This unusual lace cap variety of Hydrangea is a cultivar often referred to as Hydrangea macrophylla "Hanabi" or "Fireworks". Although they look markedly different from the traditional bigleaf Hydrangea, they have similar care requirements.

Botanical Name Hydrangea macrophylla "Hanabi"
Common Name Hydrangea 'Shooting Star'
Family Hydrangeaceae
Plant Type Perennial, shrub
Mature Size Up to 5 ft. tall
Sun Exposure Full, partial
Soil Type Moist but well-drained
Soil pH Neutral to acidic
Bloom Time Summer, fall
Flower Color White
Hardiness Zones 5, 6, 7, 8, 9
Native Area Asia, North America

How to Grow Shooting Star Hydrangea

These plants grow well in containers indoors with the right care and attention. With a little more attentiveness, providing the climate is mild enough, they can also grow outdoors.

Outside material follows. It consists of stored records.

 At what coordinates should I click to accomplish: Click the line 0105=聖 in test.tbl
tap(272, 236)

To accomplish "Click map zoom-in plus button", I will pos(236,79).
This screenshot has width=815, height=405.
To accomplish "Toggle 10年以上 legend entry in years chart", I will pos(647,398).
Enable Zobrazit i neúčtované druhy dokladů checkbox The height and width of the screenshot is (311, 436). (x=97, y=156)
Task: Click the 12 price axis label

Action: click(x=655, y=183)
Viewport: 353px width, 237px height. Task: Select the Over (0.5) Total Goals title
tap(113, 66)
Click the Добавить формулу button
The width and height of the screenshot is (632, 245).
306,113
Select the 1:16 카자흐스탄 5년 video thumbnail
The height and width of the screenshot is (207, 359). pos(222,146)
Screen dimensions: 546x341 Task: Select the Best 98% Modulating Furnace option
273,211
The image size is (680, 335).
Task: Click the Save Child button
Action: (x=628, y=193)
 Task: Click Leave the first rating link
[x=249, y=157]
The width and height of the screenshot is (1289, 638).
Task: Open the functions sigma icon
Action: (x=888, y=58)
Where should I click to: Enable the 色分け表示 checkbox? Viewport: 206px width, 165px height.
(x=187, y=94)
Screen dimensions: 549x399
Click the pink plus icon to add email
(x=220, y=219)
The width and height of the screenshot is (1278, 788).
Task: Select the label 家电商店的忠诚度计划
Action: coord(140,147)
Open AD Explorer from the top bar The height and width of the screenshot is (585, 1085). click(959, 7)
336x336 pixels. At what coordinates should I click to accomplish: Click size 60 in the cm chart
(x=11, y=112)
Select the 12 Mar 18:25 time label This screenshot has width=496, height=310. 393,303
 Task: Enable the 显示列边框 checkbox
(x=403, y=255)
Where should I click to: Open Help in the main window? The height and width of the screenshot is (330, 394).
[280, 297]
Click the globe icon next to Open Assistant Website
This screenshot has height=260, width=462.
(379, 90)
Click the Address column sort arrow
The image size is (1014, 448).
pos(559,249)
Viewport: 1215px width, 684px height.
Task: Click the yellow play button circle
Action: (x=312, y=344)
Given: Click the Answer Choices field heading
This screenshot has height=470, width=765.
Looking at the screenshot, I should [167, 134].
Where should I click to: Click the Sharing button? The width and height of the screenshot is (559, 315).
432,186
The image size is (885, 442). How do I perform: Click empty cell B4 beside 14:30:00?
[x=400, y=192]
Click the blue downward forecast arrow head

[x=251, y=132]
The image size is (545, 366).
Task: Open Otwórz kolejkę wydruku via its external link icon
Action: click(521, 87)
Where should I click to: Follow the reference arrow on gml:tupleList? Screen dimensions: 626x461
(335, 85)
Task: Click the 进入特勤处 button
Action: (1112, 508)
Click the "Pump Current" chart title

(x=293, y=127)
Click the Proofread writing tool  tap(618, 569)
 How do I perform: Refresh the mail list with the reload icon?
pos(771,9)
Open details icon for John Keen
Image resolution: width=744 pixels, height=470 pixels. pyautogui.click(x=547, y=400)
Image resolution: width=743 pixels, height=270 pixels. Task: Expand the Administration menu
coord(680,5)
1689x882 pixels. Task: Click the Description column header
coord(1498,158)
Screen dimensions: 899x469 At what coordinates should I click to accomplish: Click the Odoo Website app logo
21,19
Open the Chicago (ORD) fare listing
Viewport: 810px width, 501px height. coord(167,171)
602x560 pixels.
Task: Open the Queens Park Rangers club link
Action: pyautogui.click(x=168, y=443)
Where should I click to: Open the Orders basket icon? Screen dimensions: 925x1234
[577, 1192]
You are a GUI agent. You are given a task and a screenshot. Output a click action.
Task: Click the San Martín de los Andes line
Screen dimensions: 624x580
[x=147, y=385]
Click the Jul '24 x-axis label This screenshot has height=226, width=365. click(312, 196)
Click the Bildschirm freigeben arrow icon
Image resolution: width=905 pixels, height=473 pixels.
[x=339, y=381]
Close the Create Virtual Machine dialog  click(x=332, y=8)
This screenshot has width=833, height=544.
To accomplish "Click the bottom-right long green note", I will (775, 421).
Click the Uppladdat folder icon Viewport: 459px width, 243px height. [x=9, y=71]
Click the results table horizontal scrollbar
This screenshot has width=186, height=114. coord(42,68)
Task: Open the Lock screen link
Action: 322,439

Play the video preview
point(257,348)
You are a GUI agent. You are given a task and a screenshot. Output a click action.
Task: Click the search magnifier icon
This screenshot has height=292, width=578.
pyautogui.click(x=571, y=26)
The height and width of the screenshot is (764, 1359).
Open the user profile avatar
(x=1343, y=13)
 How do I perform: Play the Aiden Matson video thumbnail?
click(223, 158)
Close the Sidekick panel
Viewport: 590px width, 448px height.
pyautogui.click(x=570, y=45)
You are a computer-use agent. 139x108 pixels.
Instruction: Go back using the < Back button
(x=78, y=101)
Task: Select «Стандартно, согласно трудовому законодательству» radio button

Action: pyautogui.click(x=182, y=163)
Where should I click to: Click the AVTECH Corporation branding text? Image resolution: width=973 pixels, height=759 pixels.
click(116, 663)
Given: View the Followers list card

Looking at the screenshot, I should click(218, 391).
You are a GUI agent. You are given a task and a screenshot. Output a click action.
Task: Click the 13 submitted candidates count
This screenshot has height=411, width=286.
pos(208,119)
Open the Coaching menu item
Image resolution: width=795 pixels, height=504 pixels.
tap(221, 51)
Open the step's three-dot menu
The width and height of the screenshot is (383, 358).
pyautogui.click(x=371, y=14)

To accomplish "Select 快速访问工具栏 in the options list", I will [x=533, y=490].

They don't do well in cold, freezing conditions and should be brought inside or covered over if frost is expected. This species prefers a shady position with only partial sun exposure. Not a drought-tolerant plant, they need well-drained, moist soil conditions.


Shooting star hydrangeas kept in the garden do best with a partial sun position. They don't appreciate continuous direct sun and benefit from shade in the afternoon.


A slightly acidic, well-draining and irrigated soil works well for this plant. When planted outdoors, adding a few inches of organic mulch can help to retain the moisture that they prefer.

Although it prefers moisture, make sure you don't allow the soil to become water-logged or that you press the mulch up against the stem.


Your shooting star hydrangea will appreciate regular watering. In indoor pots, once the very top layer of soil is feeling dry, evenly water until you see the water draining from the bottom of the container.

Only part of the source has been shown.